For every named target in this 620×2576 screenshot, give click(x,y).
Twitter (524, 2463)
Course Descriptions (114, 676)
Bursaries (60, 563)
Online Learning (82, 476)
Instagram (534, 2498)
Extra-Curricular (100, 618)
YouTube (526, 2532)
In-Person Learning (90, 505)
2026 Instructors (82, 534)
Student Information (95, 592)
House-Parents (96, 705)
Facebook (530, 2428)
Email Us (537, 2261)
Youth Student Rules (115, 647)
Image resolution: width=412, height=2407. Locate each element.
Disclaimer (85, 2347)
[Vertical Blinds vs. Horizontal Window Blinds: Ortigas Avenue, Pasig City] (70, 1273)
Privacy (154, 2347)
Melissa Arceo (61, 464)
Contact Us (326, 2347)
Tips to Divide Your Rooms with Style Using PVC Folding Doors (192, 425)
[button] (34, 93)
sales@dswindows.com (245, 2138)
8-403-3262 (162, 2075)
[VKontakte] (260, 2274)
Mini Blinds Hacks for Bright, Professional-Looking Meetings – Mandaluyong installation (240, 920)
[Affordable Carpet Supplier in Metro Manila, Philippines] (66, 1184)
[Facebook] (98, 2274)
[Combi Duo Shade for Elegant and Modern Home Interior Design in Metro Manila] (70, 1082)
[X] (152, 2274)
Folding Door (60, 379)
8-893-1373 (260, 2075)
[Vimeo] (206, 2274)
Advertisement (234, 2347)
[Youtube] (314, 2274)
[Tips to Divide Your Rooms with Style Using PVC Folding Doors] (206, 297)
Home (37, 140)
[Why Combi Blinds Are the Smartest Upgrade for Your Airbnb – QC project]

WHAT IS EXPECTED => Some lines of the material above contain the string "Using". Please state how many, giving the number alone.

EXERCISE SOLUTION => 2